§ **Work instructions**: Where does the word "tree" show up in the records? Copy every line that holds it.

§ **Collected data entries**:
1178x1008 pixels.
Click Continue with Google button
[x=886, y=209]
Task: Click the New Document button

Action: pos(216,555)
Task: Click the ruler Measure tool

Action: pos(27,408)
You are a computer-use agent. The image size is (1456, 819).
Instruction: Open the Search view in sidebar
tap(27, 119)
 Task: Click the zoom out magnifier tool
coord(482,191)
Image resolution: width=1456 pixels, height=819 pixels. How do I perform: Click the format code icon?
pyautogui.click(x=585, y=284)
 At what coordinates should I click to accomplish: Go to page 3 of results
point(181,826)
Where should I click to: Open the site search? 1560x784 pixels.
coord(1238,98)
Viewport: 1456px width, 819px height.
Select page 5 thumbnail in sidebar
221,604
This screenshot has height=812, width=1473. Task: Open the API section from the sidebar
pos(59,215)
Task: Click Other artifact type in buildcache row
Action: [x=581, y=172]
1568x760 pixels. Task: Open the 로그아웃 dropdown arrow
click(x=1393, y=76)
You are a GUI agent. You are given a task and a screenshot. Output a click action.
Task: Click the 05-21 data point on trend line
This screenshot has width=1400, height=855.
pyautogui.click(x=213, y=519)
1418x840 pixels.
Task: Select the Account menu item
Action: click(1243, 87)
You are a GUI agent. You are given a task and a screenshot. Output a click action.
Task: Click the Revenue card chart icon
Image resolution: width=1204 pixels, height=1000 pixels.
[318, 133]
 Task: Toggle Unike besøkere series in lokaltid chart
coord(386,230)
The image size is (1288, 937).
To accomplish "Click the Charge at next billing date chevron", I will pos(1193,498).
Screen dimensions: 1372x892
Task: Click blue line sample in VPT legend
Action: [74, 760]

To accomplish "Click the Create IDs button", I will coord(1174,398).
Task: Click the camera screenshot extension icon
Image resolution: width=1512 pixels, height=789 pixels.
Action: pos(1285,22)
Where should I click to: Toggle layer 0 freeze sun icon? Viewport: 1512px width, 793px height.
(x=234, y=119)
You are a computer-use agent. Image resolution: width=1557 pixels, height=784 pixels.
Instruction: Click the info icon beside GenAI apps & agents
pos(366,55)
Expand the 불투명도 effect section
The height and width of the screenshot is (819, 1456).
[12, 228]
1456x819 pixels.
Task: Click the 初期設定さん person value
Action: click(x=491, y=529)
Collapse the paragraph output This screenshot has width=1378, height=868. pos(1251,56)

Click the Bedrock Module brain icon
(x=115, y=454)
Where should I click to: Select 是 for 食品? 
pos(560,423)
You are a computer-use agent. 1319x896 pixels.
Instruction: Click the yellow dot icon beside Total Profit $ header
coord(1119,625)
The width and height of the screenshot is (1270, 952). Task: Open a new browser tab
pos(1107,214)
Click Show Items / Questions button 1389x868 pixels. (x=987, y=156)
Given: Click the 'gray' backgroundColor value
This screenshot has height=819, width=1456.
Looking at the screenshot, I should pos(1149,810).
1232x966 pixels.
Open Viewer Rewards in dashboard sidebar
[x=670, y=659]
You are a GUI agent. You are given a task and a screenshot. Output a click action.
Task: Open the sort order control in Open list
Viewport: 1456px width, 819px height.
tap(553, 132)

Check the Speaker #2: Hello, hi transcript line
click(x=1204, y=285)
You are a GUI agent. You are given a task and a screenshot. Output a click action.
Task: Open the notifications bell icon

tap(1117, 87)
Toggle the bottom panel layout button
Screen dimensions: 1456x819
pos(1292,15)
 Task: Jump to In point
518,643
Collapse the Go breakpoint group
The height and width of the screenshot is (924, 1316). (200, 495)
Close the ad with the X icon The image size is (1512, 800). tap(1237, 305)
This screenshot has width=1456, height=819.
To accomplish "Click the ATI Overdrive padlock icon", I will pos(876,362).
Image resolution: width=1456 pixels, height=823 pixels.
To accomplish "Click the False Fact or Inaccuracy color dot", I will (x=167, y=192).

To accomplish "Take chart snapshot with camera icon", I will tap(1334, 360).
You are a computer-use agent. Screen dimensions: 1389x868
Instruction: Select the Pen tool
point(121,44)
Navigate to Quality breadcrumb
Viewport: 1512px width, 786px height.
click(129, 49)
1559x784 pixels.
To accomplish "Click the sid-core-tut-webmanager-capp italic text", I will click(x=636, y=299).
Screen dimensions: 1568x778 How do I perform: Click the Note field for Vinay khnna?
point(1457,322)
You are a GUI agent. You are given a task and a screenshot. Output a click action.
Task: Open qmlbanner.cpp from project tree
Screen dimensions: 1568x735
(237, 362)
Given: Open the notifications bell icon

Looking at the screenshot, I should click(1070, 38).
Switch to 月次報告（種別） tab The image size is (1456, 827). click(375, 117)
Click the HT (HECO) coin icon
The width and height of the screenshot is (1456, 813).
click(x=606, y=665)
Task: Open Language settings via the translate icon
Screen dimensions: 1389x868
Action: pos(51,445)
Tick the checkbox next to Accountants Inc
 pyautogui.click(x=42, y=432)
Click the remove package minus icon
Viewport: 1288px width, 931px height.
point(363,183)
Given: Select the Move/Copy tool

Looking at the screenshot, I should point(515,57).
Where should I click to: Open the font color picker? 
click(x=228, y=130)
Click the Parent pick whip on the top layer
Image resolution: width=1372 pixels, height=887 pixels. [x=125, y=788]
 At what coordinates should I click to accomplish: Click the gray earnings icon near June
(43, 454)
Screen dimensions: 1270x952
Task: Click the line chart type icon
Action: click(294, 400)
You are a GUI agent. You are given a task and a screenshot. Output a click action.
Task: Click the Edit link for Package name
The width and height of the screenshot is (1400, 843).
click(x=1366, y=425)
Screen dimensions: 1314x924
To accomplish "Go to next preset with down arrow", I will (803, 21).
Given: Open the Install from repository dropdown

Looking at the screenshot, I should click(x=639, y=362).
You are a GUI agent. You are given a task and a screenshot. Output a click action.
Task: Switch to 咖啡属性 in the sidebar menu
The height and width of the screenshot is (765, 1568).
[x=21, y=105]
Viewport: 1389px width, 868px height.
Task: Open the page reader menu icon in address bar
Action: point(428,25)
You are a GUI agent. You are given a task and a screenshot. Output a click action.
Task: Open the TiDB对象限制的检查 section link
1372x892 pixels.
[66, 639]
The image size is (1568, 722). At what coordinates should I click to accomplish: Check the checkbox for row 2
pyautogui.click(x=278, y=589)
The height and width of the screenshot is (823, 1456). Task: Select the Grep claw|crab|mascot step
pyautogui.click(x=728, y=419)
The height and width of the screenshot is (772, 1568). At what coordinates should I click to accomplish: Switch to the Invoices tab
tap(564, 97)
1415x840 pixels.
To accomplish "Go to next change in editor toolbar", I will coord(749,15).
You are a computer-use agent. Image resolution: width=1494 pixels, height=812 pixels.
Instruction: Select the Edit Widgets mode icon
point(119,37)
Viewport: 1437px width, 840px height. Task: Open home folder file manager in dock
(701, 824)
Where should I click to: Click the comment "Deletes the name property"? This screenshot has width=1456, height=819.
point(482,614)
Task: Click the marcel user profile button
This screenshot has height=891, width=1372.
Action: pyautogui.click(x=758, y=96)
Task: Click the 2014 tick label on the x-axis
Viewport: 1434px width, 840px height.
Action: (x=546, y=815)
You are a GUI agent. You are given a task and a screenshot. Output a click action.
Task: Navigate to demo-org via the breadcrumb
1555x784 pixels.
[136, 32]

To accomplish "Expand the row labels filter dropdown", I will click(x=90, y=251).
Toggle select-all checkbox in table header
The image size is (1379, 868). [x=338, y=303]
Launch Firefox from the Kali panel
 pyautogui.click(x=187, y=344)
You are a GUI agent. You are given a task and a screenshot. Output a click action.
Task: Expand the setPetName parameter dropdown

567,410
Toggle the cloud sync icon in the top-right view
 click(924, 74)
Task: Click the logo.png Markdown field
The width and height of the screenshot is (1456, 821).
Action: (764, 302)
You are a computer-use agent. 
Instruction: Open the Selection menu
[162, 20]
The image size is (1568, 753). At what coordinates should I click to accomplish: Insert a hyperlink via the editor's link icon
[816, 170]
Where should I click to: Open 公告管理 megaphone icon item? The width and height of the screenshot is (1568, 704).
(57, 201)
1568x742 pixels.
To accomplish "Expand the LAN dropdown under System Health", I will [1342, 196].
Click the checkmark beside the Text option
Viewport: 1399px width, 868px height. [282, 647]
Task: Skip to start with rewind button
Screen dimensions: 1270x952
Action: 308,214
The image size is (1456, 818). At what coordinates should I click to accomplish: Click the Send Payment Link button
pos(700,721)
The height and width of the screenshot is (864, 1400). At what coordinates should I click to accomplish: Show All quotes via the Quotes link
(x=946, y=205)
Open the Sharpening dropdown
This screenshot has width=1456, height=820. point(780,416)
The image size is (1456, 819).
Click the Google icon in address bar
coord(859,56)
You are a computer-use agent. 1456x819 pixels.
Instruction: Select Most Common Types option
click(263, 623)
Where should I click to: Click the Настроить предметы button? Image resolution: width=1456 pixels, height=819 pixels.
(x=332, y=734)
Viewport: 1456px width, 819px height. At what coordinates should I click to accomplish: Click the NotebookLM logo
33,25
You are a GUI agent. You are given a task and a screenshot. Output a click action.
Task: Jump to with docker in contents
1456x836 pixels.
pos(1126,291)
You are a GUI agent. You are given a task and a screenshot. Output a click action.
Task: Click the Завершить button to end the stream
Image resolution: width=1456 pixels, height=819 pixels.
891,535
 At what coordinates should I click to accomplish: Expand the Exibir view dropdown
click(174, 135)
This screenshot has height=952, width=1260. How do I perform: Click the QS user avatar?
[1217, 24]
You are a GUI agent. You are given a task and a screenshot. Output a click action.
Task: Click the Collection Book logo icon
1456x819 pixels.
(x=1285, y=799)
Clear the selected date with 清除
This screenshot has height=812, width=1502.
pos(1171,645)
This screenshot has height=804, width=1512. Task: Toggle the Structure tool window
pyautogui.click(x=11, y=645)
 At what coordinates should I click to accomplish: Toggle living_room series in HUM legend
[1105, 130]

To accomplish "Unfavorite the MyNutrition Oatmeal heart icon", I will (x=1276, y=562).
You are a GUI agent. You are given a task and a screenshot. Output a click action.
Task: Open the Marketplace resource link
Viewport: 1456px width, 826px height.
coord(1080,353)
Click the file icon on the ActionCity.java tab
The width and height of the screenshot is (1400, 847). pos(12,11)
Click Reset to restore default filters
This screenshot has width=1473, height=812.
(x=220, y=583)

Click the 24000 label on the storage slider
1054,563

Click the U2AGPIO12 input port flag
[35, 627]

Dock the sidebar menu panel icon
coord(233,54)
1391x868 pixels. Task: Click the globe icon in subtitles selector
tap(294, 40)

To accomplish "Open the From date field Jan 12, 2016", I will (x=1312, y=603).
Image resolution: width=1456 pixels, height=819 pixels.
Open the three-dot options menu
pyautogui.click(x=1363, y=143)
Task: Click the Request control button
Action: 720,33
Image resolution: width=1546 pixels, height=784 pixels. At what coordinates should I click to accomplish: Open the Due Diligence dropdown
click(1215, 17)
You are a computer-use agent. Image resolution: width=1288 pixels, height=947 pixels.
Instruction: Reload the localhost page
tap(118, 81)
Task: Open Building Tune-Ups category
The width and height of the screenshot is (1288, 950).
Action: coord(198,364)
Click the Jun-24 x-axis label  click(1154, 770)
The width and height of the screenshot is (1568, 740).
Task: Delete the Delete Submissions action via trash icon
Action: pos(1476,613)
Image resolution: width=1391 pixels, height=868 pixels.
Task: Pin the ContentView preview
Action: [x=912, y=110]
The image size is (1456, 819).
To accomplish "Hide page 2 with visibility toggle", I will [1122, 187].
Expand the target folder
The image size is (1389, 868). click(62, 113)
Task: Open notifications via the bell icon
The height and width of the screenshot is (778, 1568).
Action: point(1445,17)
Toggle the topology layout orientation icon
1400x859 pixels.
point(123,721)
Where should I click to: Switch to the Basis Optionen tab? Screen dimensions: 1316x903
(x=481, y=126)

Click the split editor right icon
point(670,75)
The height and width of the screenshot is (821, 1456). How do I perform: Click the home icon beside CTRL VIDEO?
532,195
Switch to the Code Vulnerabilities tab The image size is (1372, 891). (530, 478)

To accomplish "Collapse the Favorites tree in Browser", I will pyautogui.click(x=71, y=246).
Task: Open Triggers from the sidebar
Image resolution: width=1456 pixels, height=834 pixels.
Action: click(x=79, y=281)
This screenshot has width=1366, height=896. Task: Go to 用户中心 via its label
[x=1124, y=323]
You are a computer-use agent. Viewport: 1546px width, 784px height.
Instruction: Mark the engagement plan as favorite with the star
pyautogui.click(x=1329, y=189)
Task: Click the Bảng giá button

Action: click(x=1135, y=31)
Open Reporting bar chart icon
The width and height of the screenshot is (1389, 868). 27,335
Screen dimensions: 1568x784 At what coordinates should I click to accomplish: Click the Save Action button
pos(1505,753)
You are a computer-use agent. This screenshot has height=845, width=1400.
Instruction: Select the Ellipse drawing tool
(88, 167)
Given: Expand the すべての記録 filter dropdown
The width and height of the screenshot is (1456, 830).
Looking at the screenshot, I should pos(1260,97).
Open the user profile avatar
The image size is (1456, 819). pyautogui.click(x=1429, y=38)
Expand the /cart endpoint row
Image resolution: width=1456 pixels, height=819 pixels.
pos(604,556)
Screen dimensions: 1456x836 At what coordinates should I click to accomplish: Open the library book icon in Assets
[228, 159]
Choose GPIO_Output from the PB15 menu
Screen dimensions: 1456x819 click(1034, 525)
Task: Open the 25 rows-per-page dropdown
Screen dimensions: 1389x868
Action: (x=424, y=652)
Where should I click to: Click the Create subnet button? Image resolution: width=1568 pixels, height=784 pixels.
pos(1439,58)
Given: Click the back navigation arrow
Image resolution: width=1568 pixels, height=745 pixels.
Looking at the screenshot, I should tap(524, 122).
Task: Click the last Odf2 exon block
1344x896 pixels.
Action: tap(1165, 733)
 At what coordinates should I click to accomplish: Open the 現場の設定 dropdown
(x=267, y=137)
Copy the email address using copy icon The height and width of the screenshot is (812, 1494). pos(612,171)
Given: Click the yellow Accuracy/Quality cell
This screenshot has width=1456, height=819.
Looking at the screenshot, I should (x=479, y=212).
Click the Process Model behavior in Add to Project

§ **Result below**:
Task: Open qmlbanner.cpp from project tree
To accomplish "Collapse the Favorites tree in Browser", I will pyautogui.click(x=71, y=246).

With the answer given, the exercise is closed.